• **Goal**: Copy word for word the lines of the listing below, starting at the line that contains "Image resolution: width=2576 pixels, height=700 pixels. Describe" and ending at the line that contains "pyautogui.click(x=1050, y=287)", both lines included.

• **Item position entries**:
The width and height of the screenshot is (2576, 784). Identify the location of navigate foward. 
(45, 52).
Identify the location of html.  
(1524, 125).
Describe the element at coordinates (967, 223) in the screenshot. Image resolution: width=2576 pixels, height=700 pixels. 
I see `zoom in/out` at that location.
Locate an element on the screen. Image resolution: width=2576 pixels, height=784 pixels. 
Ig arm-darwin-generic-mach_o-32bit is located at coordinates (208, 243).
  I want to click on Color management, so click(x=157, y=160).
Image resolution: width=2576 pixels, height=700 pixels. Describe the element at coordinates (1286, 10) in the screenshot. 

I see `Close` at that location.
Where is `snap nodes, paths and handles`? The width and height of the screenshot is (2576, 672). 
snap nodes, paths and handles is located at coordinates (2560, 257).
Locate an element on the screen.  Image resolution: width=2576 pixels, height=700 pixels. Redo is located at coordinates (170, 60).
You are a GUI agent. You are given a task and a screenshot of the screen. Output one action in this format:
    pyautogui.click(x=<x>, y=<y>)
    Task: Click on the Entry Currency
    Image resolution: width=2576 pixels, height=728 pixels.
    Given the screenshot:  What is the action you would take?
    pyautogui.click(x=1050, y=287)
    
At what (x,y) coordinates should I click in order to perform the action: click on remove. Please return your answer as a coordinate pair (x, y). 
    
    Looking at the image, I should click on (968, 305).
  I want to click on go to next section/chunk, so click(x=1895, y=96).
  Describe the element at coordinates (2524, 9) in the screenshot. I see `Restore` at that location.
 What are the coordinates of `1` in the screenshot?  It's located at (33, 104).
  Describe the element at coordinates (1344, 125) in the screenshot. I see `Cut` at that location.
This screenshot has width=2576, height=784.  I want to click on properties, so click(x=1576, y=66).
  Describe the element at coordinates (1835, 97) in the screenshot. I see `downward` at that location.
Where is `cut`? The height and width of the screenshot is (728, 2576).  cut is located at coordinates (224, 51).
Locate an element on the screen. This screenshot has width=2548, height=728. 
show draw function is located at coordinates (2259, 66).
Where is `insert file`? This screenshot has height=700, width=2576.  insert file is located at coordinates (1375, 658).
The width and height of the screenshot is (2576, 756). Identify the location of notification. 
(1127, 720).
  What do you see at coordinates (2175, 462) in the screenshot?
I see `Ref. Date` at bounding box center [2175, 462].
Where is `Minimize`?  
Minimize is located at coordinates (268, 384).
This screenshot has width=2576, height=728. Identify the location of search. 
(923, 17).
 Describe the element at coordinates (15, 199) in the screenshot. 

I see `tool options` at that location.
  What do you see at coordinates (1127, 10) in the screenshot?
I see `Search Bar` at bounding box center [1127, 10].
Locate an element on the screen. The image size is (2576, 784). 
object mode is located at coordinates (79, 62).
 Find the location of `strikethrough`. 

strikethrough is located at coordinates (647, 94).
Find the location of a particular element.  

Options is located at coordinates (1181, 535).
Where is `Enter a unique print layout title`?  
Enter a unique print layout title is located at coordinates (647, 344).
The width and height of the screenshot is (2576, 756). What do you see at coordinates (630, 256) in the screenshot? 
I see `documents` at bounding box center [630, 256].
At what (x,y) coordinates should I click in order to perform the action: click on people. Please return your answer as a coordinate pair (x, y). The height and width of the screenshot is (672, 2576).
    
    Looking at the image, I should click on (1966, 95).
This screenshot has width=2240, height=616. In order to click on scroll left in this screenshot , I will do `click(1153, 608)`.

• **Result for this task**:
Image resolution: width=2576 pixels, height=700 pixels. Describe the element at coordinates (1286, 10) in the screenshot. 

I see `Close` at that location.
Where is `snap nodes, paths and handles`? The width and height of the screenshot is (2576, 672). 
snap nodes, paths and handles is located at coordinates (2560, 257).
Locate an element on the screen.  Image resolution: width=2576 pixels, height=700 pixels. Redo is located at coordinates (170, 60).
You are a GUI agent. You are given a task and a screenshot of the screen. Output one action in this format:
    pyautogui.click(x=<x>, y=<y>)
    Task: Click on the Entry Currency
    Image resolution: width=2576 pixels, height=728 pixels.
    Given the screenshot:  What is the action you would take?
    pyautogui.click(x=1050, y=287)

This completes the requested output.